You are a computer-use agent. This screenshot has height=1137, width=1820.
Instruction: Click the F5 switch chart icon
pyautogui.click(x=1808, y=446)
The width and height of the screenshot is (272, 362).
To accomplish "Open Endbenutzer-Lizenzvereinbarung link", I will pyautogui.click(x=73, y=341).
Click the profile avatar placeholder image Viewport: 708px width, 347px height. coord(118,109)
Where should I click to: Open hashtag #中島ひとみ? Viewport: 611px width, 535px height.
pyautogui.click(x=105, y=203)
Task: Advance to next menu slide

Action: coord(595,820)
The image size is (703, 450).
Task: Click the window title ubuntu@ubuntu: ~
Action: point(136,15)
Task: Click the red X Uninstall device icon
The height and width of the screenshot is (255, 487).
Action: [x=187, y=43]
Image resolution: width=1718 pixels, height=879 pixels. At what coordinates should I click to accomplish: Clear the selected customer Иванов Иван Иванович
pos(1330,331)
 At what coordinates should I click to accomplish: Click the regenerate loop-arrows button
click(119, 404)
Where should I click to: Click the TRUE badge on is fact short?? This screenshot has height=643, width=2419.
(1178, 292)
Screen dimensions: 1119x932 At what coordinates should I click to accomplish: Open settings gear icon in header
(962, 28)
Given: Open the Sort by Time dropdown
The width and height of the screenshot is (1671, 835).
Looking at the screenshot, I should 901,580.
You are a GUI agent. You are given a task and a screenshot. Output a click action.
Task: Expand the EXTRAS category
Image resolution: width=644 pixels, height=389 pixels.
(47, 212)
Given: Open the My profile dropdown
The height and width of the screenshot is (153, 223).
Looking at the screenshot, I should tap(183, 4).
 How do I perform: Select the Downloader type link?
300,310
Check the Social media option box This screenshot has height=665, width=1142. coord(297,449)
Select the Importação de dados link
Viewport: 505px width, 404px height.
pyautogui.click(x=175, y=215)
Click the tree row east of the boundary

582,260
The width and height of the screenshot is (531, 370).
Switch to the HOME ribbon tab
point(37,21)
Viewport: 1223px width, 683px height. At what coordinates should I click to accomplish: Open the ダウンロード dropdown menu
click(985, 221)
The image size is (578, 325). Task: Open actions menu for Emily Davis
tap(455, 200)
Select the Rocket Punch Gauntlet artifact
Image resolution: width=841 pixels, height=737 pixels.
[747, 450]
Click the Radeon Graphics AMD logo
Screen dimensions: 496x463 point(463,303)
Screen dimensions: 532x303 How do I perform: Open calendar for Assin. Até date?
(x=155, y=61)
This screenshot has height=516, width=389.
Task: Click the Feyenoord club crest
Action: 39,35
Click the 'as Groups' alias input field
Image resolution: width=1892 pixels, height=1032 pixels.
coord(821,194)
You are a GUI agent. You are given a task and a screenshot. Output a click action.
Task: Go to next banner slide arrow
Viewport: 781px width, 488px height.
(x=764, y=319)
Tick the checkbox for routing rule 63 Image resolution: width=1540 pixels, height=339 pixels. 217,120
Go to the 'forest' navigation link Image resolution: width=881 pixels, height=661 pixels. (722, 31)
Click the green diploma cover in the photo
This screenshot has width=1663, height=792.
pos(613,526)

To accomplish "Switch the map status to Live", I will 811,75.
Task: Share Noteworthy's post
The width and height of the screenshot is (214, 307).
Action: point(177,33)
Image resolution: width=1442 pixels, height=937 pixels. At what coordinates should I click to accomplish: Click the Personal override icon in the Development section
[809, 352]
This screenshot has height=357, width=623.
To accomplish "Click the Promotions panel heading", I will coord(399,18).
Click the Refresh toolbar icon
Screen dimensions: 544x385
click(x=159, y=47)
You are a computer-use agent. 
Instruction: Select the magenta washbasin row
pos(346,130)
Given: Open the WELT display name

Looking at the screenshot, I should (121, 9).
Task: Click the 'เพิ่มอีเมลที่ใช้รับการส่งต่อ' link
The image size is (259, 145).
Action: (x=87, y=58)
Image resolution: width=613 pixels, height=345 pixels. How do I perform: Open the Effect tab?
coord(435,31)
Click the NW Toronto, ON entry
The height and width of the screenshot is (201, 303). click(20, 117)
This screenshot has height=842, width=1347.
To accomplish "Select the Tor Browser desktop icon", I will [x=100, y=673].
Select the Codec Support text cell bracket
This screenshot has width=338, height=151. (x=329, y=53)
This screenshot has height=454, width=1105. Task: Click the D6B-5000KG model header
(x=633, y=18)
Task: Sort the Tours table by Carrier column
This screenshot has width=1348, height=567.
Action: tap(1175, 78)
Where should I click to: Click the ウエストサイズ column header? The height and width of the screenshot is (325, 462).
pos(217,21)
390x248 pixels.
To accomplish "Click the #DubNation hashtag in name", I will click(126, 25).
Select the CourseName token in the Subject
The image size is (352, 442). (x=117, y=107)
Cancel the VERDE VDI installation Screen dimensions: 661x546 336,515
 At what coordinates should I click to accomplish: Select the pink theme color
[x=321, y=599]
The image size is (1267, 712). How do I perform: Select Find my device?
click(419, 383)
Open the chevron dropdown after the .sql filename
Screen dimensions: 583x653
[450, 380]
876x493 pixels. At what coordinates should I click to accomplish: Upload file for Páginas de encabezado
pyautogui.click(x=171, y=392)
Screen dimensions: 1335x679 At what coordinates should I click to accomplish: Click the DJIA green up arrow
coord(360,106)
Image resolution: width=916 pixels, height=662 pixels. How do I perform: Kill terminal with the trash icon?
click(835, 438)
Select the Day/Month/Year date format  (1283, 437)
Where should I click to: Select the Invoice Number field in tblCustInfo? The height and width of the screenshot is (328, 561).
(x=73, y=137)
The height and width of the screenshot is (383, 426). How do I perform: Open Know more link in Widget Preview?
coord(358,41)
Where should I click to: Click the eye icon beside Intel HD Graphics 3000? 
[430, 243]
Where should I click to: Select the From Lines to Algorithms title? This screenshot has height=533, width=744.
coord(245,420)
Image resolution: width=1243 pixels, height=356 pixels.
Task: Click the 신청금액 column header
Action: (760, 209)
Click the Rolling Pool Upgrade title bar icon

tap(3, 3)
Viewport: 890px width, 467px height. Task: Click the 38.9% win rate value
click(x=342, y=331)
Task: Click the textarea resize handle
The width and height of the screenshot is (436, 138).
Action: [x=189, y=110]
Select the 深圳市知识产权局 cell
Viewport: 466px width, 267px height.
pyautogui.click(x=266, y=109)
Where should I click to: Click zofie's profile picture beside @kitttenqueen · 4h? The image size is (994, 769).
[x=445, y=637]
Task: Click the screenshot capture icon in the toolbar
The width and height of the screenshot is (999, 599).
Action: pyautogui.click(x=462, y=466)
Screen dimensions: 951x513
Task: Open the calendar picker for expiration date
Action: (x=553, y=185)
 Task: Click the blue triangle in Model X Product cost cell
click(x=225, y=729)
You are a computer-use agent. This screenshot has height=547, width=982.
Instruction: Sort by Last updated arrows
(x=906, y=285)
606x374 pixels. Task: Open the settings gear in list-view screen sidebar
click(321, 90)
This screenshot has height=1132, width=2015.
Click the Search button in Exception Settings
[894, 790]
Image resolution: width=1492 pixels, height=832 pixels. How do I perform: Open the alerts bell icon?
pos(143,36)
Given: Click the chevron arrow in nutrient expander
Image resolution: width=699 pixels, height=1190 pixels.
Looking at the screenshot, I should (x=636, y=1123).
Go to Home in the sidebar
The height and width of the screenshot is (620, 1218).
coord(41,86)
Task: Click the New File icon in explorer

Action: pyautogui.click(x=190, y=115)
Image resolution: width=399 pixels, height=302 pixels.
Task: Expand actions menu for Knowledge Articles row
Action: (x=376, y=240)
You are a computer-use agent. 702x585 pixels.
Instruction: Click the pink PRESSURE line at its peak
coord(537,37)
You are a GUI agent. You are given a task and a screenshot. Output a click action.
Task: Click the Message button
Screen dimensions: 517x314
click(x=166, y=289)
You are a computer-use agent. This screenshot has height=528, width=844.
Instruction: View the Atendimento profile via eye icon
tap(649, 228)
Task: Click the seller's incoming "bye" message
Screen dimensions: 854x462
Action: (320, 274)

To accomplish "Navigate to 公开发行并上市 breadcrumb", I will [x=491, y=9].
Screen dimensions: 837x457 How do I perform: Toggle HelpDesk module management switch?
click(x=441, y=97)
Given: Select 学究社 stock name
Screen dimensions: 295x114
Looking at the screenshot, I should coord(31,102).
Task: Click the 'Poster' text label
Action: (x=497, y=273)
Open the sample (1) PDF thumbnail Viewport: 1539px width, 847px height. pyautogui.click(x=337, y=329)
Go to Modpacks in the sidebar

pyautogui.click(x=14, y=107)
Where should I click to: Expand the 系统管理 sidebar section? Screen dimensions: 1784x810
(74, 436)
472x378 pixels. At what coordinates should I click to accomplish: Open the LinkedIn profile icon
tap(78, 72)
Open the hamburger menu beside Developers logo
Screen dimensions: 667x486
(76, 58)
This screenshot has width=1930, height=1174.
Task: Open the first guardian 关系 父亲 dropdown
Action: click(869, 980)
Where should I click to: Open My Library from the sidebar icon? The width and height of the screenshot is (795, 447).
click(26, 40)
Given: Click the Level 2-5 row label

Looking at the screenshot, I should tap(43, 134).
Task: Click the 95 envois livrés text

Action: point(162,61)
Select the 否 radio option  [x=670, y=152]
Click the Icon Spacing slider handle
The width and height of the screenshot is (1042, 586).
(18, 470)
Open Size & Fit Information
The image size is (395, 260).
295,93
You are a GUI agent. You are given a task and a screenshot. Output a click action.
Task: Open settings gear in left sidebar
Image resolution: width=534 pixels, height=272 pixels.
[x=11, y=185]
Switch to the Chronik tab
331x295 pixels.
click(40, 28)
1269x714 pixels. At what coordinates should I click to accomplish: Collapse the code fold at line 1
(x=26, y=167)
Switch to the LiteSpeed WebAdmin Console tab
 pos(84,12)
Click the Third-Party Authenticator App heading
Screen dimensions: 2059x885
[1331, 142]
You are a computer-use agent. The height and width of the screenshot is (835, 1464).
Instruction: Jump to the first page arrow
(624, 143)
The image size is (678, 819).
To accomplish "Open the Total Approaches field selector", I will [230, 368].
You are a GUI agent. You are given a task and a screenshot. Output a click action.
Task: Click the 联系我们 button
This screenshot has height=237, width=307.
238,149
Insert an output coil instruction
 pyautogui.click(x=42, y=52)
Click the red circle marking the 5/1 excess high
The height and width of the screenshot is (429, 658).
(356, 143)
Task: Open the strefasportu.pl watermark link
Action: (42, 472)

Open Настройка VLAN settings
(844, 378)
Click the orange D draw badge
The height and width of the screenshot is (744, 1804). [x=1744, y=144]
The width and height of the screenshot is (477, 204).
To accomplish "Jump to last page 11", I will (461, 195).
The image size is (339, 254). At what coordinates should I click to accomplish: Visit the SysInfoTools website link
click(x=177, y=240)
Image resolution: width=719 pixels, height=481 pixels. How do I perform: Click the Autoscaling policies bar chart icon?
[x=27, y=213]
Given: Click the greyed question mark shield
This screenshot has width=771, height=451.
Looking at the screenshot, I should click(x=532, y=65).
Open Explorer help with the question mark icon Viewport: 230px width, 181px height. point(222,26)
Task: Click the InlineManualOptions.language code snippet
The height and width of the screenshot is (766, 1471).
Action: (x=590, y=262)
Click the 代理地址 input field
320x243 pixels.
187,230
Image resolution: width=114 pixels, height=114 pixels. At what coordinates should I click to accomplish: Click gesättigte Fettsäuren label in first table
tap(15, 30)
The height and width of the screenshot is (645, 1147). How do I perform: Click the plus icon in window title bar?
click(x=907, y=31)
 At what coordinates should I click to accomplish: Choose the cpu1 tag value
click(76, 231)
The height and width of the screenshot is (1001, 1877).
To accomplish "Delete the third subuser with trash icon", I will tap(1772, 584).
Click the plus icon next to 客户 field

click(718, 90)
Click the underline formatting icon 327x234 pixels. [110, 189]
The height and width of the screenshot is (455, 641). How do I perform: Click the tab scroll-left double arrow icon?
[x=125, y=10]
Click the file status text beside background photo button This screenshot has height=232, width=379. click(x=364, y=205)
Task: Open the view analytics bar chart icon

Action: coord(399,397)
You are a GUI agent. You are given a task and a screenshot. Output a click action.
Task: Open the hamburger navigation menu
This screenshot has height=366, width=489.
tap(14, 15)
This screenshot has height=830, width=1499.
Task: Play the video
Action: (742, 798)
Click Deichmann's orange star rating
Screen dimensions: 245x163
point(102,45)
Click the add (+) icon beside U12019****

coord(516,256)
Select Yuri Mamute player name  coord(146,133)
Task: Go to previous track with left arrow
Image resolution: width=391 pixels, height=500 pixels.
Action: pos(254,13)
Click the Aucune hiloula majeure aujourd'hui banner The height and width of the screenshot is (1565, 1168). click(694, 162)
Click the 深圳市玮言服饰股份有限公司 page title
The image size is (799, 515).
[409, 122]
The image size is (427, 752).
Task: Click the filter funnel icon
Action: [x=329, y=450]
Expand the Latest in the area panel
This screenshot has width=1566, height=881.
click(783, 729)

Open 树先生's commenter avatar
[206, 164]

··········

__What you should do__:
Write out the entries between the line holding "Select Yuri Mamute" and the line holding "Click the Aucune", inclusive, reproducing each line exactly.

__Solution__:
Select Yuri Mamute player name  coord(146,133)
Task: Go to previous track with left arrow
Image resolution: width=391 pixels, height=500 pixels.
Action: pos(254,13)
Click the Aucune hiloula majeure aujourd'hui banner The height and width of the screenshot is (1565, 1168). click(694, 162)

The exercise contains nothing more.